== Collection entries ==
┄┄┄┄┄┄┄┄┄┄┄┄┄┄┄┄┄┄┄┄

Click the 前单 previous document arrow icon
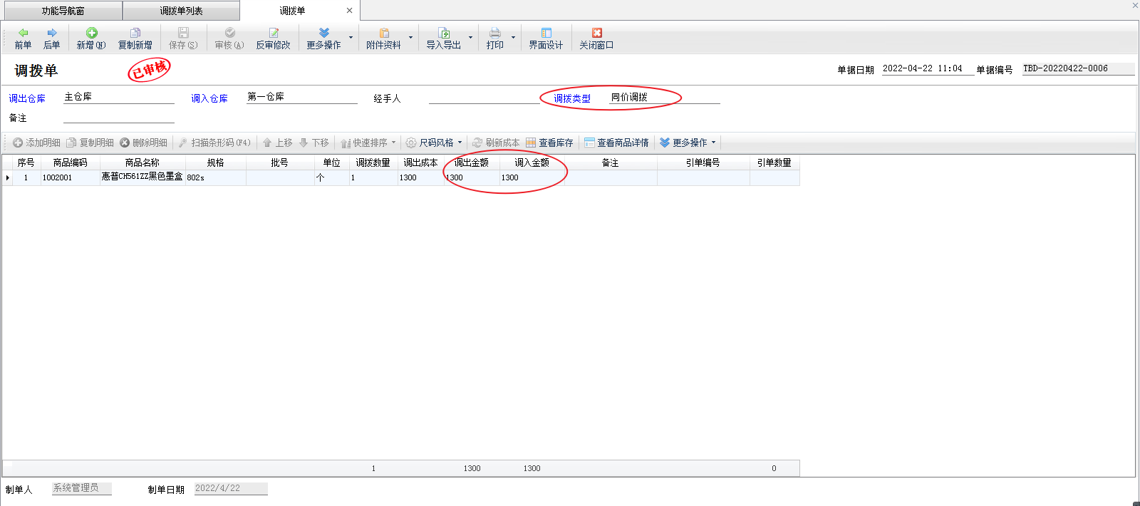(x=23, y=33)
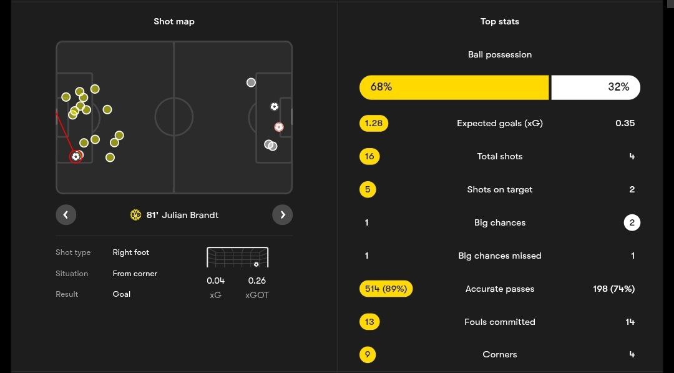This screenshot has height=373, width=674.
Task: Select the grey shot marker outside right box
Action: point(251,82)
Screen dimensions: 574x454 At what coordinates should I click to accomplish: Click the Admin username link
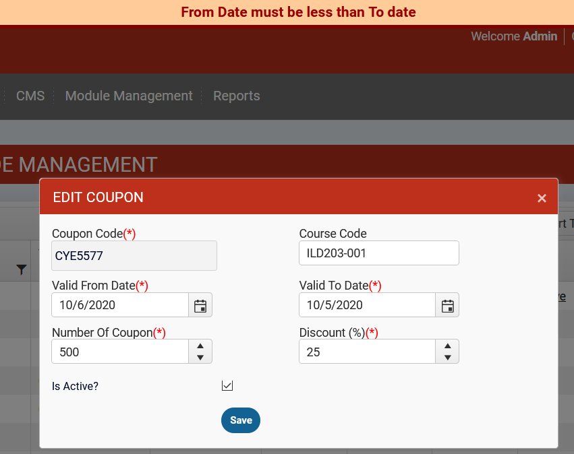tap(540, 36)
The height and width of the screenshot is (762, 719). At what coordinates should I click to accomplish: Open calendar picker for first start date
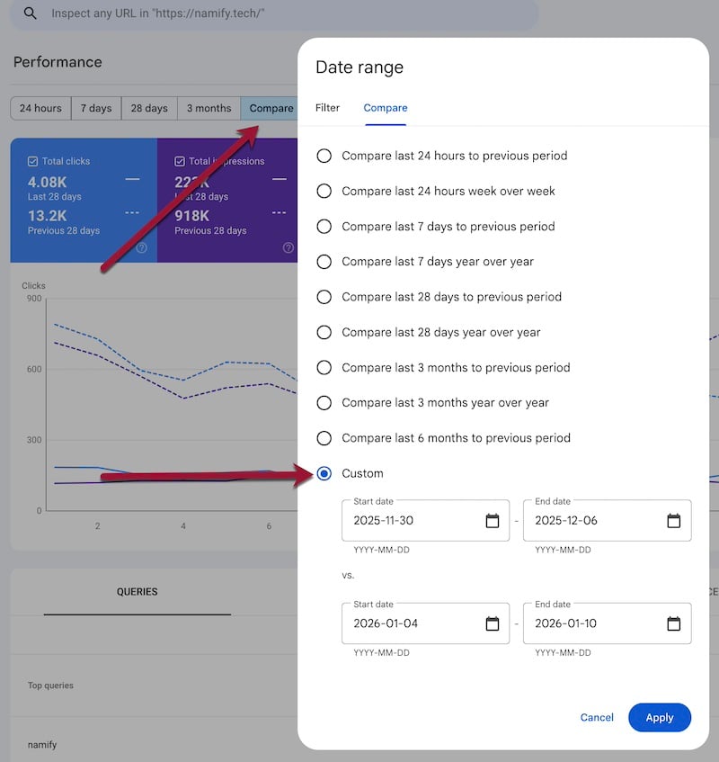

┄┄┄┄┄┄┄┄┄┄┄┄┄┄┄┄┄┄┄┄

== Task goal ==
Reproduce exactly, and only, the lines that begin at the one containing "Screen dimensions: 574x454" and end with the final line of the data, both included, while omitting every picture.

== Written answer ==
Screen dimensions: 574x454 At what coordinates should I click to accomplish: Click the Admin username link
tap(540, 36)
The height and width of the screenshot is (762, 719). At what coordinates should I click to accomplish: Open calendar picker for first start date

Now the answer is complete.